*** MATERIAL FOR THIS EXERCISE ***
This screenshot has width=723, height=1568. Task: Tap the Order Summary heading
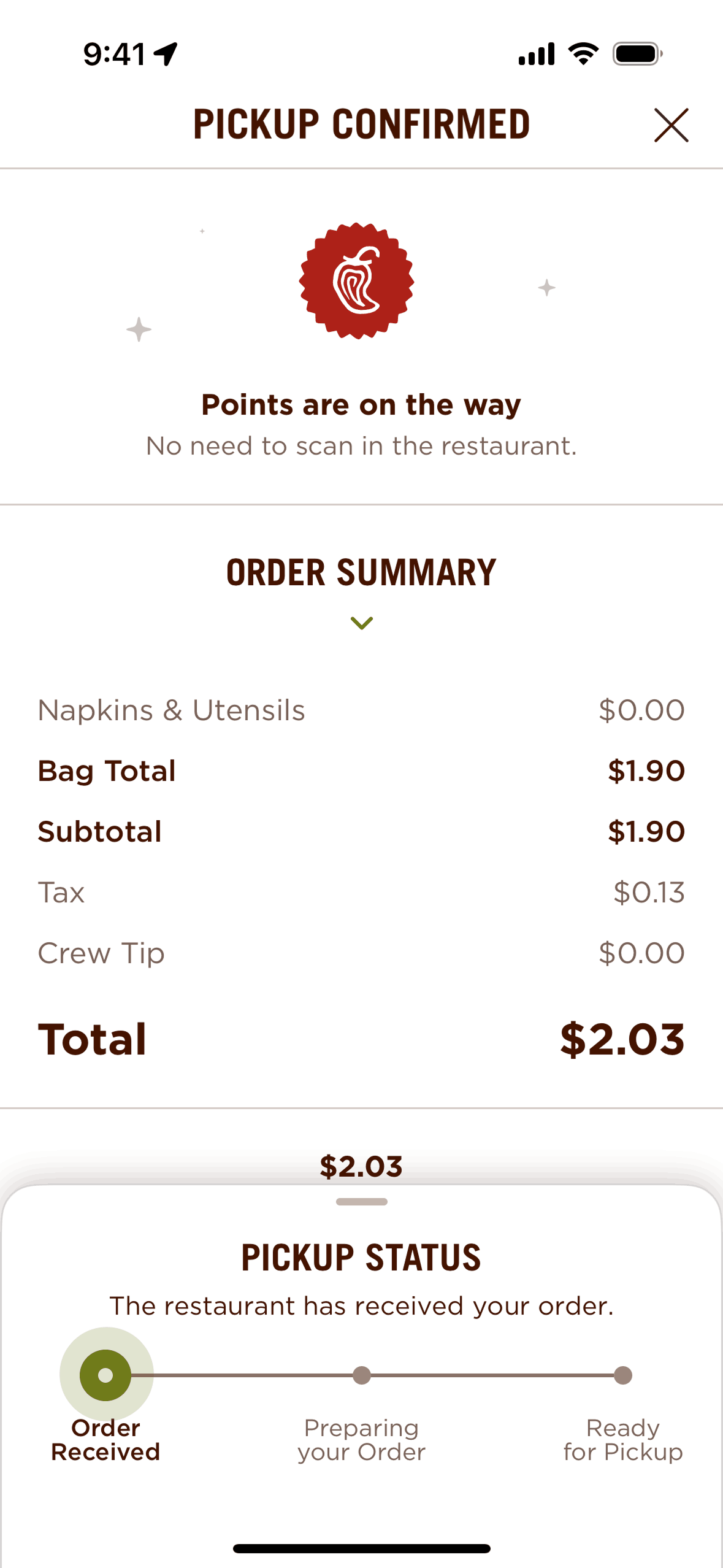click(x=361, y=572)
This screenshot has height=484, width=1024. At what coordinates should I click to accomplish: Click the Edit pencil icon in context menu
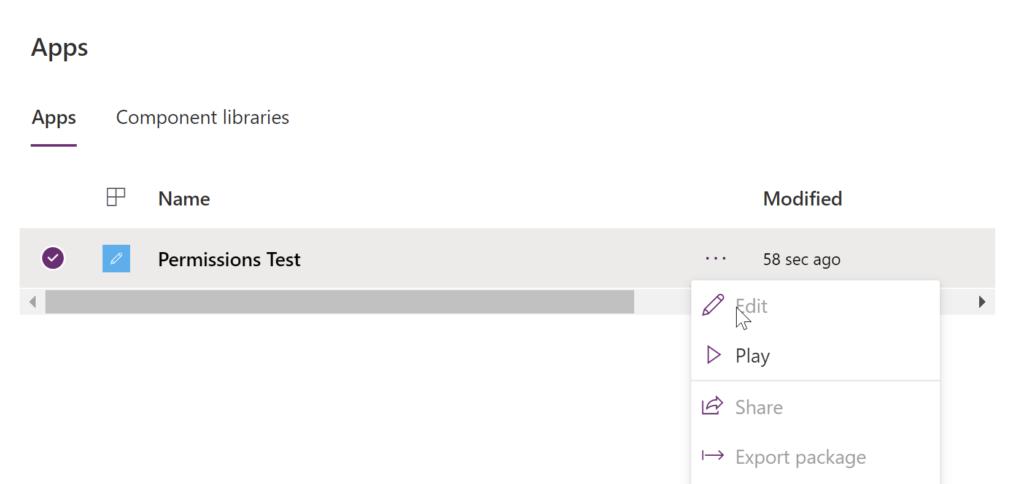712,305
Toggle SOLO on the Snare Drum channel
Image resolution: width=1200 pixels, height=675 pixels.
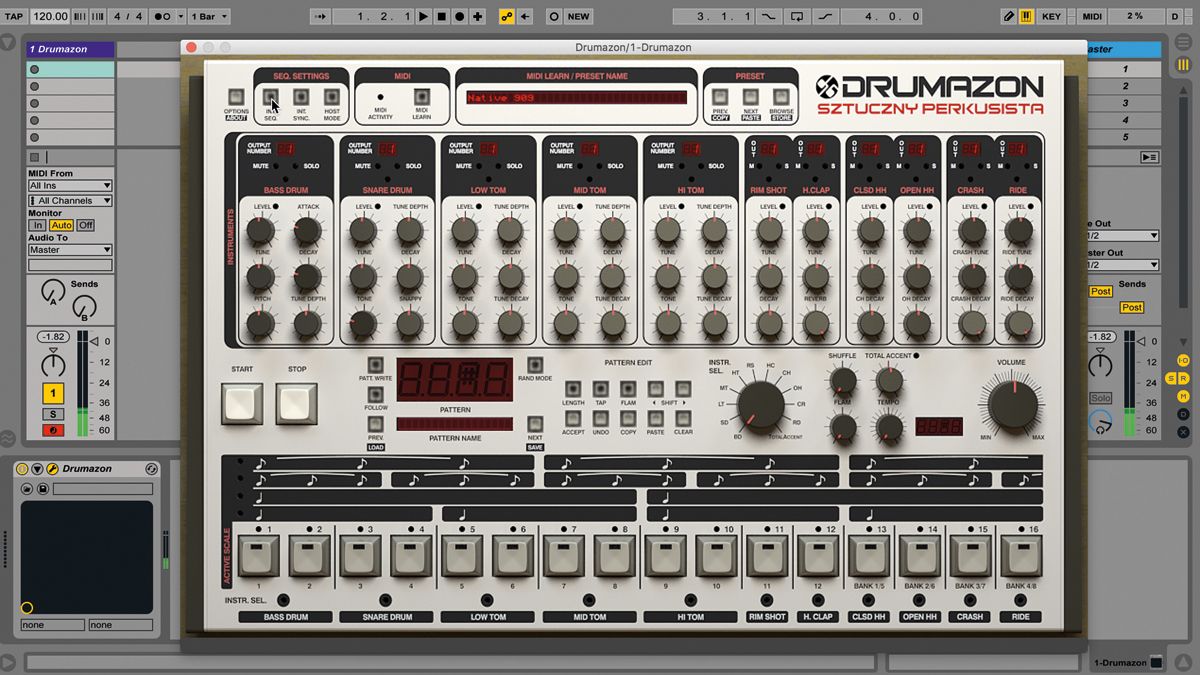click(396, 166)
*** End of MATERIAL FOR THIS EXERCISE ***
*** MATERIAL FOR THIS EXERCISE ***
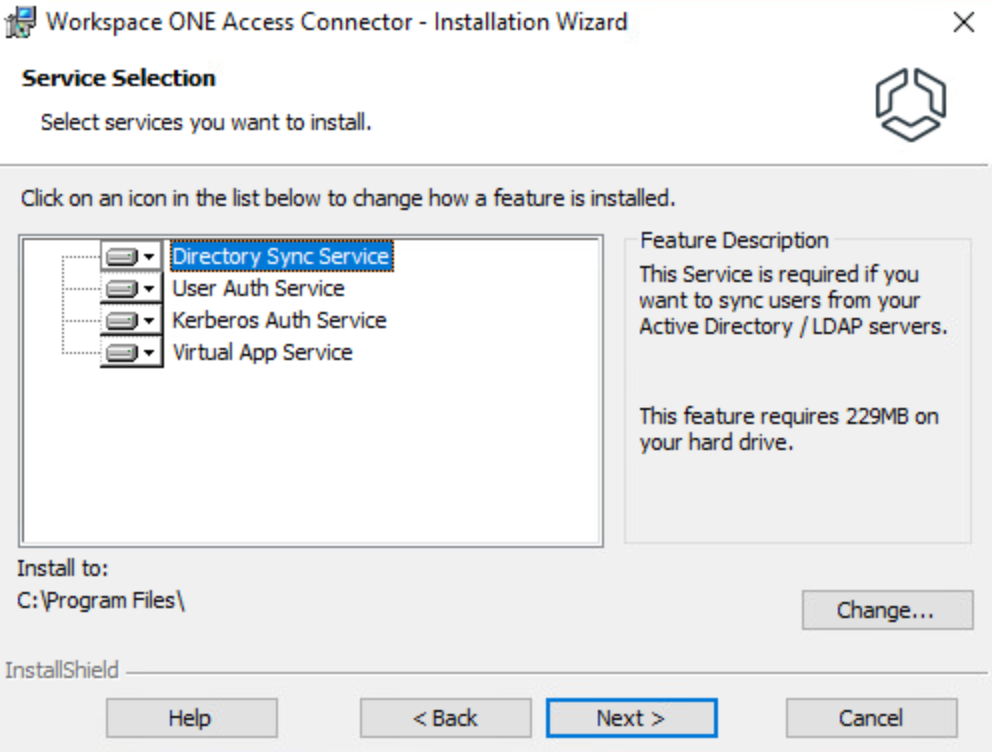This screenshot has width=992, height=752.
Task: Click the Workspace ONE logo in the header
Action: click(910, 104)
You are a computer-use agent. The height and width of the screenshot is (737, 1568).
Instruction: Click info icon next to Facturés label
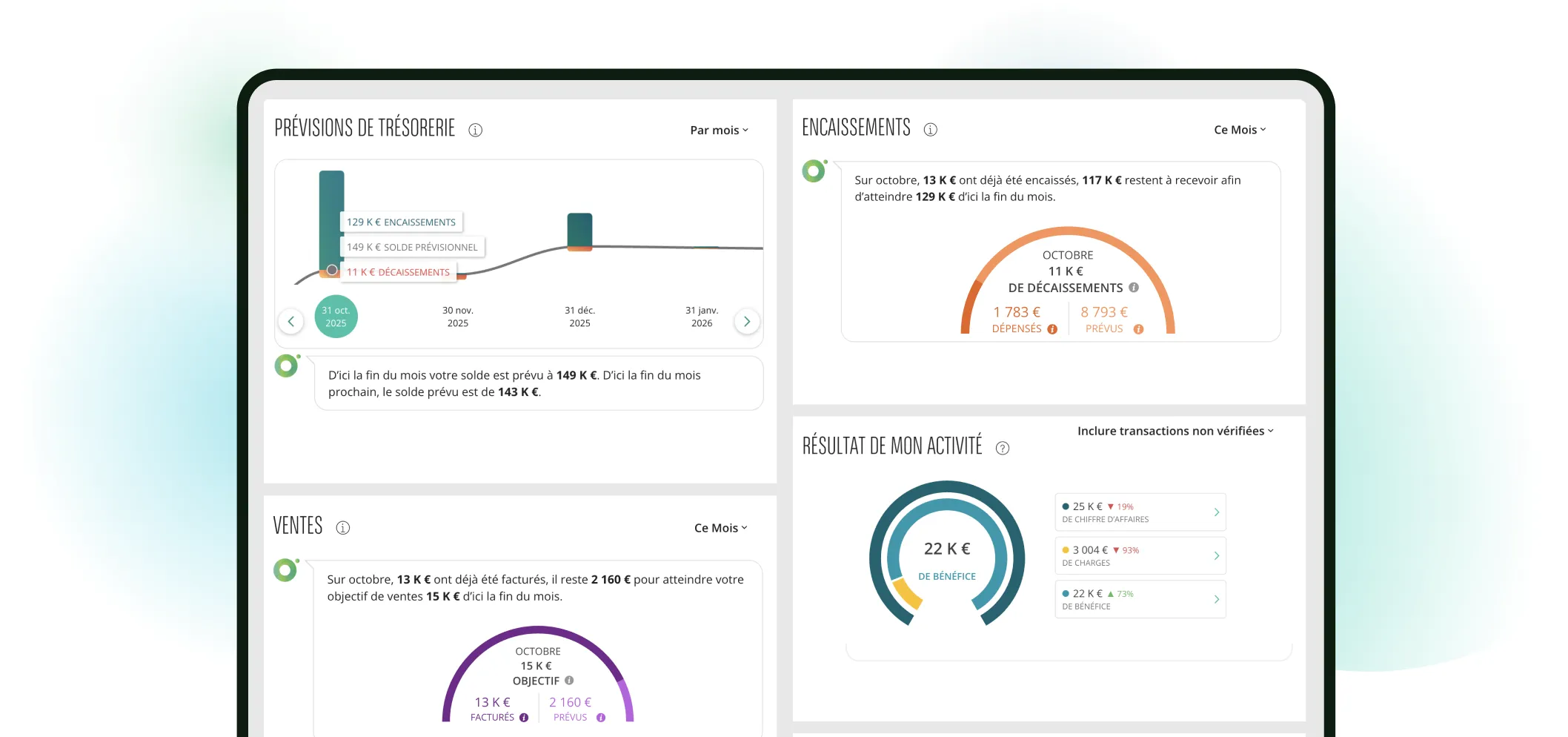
*** End of MATERIAL FOR THIS EXERCISE ***
## WHAT YOU ARE ASKED TO DO
Of the lines above, retype only those from the line containing "You are a computer-use" through the line containing "Instruction: Click info", including both, exactly.

## EXERCISE RESPONSE
You are a computer-use agent. The height and width of the screenshot is (737, 1568).
Instruction: Click info icon next to Facturés label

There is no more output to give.